──────── Source records
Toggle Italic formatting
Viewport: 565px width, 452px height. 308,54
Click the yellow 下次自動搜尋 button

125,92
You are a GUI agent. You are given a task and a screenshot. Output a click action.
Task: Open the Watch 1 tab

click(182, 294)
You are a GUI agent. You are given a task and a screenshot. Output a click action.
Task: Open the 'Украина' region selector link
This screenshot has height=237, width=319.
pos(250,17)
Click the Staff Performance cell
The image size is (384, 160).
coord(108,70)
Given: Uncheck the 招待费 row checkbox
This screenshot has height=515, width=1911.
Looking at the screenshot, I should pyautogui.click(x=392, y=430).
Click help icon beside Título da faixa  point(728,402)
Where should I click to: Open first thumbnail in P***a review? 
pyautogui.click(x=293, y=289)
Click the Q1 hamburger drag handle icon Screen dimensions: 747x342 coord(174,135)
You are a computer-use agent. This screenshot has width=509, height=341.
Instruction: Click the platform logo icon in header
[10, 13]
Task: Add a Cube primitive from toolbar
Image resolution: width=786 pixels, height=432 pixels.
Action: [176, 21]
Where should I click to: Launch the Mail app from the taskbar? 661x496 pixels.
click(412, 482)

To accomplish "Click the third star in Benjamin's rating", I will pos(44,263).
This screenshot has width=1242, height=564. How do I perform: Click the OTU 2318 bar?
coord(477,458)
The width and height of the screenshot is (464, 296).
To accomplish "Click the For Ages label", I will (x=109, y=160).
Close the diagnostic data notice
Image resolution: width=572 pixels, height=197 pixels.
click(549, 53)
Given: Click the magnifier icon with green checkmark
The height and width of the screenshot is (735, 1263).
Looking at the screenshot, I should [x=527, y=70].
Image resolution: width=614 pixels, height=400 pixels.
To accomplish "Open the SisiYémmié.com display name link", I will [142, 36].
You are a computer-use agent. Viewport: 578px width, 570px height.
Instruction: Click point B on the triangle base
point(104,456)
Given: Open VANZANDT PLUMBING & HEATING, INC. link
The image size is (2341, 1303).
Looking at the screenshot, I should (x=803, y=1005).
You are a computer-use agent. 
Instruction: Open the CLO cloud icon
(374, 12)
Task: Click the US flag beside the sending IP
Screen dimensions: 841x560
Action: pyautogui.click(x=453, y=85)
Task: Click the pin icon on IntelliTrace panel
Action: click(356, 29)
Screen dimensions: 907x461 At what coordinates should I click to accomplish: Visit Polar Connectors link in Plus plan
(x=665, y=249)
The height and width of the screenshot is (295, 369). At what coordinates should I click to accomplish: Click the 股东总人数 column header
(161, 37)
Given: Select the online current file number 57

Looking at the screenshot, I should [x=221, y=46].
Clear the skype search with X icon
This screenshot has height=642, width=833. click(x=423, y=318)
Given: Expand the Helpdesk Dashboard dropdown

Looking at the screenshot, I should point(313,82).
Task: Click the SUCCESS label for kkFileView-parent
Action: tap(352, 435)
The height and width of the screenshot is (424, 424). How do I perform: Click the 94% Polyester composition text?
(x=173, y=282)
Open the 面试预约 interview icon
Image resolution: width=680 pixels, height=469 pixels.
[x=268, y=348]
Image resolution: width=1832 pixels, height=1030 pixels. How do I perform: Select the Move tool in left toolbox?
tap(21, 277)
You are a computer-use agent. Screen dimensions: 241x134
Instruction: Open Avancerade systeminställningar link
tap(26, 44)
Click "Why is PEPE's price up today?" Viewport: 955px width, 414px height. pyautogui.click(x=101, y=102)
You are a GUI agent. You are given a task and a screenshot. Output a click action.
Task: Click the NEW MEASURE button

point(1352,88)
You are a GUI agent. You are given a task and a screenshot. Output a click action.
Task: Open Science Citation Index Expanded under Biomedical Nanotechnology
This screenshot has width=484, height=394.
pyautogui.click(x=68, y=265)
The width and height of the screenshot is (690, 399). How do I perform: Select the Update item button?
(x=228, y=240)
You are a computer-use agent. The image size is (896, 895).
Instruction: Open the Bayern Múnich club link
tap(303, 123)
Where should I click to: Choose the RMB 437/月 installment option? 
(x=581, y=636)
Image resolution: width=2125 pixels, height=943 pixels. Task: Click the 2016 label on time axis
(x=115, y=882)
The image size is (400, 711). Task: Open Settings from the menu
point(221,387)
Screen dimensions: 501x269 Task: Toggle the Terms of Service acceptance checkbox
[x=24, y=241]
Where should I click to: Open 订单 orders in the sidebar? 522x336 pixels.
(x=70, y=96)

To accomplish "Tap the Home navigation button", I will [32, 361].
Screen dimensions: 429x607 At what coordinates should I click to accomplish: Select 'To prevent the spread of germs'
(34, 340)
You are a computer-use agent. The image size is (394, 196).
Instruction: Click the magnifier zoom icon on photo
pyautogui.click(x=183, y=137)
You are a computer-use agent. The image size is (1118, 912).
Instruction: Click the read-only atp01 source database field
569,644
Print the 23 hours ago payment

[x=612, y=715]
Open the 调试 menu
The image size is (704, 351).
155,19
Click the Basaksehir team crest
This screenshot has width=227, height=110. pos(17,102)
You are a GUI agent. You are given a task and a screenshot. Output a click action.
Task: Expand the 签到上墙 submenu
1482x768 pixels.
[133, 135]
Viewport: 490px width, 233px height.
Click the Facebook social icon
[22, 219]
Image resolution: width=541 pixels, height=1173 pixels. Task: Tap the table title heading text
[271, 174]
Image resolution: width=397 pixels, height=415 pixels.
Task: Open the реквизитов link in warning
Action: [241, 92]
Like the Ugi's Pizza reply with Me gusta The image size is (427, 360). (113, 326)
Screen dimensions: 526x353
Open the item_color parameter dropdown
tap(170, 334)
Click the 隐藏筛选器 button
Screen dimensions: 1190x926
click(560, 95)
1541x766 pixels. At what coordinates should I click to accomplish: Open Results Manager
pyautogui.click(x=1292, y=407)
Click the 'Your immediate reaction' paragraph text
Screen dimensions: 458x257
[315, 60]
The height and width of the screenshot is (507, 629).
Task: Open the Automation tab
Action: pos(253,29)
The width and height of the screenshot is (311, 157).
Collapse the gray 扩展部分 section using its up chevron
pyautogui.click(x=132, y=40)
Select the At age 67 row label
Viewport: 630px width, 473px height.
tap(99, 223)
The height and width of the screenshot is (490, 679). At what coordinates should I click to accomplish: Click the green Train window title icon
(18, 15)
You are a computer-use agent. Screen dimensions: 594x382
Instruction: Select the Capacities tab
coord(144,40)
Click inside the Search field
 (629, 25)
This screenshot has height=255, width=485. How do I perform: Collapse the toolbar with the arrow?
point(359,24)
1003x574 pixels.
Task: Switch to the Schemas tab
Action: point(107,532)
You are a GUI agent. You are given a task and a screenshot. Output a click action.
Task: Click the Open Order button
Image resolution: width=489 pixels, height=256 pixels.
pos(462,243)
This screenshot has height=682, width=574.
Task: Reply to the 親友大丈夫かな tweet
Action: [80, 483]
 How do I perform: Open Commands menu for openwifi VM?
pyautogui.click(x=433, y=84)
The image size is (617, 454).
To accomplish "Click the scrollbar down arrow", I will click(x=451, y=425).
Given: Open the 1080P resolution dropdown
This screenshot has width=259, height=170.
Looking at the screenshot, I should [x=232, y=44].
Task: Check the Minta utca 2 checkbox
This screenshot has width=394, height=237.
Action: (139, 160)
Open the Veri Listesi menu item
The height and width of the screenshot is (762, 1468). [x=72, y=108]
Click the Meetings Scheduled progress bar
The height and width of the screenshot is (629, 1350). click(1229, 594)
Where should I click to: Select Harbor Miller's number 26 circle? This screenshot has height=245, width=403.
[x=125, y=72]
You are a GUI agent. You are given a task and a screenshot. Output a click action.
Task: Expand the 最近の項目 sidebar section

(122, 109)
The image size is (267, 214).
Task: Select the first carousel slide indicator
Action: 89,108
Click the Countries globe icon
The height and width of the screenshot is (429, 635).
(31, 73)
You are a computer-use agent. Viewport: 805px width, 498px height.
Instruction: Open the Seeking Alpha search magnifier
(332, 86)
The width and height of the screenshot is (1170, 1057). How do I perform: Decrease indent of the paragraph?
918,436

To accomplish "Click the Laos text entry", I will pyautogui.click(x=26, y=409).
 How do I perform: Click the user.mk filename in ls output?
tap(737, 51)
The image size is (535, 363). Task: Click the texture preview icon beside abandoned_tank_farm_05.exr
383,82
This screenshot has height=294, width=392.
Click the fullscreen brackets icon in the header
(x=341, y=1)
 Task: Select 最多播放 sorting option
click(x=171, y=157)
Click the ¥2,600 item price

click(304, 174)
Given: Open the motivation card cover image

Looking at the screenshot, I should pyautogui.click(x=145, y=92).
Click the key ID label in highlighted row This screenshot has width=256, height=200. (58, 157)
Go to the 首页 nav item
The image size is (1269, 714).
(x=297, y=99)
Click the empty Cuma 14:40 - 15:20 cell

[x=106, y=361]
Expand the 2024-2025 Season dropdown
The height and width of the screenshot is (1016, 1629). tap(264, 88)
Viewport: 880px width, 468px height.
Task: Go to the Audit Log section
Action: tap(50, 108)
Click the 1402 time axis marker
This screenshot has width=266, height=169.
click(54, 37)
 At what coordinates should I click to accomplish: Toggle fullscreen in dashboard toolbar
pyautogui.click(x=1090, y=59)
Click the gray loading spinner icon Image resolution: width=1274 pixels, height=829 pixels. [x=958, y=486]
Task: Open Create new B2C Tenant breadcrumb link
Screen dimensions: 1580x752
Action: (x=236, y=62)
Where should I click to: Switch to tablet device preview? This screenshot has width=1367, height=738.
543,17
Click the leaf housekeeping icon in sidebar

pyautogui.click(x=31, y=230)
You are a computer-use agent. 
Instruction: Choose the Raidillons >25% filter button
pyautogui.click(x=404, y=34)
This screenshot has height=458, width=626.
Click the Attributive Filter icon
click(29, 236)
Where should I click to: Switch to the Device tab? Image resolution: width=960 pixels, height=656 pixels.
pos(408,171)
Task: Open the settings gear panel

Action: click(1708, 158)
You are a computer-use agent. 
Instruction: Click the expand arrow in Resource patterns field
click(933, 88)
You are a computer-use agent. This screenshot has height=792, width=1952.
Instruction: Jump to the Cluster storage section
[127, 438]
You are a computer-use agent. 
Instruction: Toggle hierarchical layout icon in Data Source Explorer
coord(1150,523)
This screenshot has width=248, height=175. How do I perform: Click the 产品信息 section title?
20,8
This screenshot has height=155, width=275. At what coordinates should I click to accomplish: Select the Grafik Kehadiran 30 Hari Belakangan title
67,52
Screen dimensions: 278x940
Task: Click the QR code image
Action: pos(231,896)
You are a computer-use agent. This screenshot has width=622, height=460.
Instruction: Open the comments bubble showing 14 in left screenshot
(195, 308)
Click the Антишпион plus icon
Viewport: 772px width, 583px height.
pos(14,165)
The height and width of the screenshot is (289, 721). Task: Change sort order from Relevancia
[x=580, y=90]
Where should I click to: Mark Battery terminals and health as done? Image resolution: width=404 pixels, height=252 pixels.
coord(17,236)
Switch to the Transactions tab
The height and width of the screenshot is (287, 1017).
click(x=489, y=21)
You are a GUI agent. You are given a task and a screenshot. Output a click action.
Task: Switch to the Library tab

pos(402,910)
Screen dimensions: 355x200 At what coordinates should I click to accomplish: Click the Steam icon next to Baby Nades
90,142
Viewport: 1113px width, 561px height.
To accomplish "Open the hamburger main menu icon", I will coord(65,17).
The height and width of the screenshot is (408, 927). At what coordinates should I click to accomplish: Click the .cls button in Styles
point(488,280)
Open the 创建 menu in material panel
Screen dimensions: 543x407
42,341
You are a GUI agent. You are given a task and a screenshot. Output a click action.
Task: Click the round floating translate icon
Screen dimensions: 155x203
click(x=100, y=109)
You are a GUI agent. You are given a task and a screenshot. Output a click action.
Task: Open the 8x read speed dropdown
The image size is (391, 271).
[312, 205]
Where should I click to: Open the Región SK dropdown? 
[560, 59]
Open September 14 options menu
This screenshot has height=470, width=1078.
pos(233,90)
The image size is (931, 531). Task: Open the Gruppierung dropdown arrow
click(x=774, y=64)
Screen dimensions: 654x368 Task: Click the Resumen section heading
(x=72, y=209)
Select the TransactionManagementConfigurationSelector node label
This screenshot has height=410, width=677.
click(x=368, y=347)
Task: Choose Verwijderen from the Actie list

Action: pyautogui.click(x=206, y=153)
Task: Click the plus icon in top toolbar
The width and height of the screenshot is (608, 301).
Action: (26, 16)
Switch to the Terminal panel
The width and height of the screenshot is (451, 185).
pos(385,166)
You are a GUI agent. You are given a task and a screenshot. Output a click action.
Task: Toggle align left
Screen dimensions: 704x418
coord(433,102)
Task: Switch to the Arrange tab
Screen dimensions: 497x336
────────────────
▶ _Task objective_:
Starting from the first line of the entries and stopping after the line that contains "pyautogui.click(x=293, y=289)", arrange those lines as a JSON list of strings with one string per line. Leave out any blank lines.

▶ _Solved problem_:
[
  "Toggle Italic formatting",
  "Viewport: 565px width, 452px height. 308,54",
  "Click the yellow 下次自動搜尋 button",
  "125,92",
  "You are a GUI agent. You are given a task and a screenshot. Output a click action.",
  "Task: Open the Watch 1 tab",
  "click(182, 294)",
  "You are a GUI agent. You are given a task and a screenshot. Output a click action.",
  "Task: Open the 'Украина' region selector link",
  "This screenshot has height=237, width=319.",
  "pos(250,17)",
  "Click the Staff Performance cell",
  "The image size is (384, 160).",
  "coord(108,70)",
  "Given: Uncheck the 招待费 row checkbox",
  "This screenshot has height=515, width=1911.",
  "Looking at the screenshot, I should pyautogui.click(x=392, y=430).",
  "Click help icon beside Título da faixa  point(728,402)",
  "Where should I click to: Open first thumbnail in P***a review? ",
  "pyautogui.click(x=293, y=289)"
]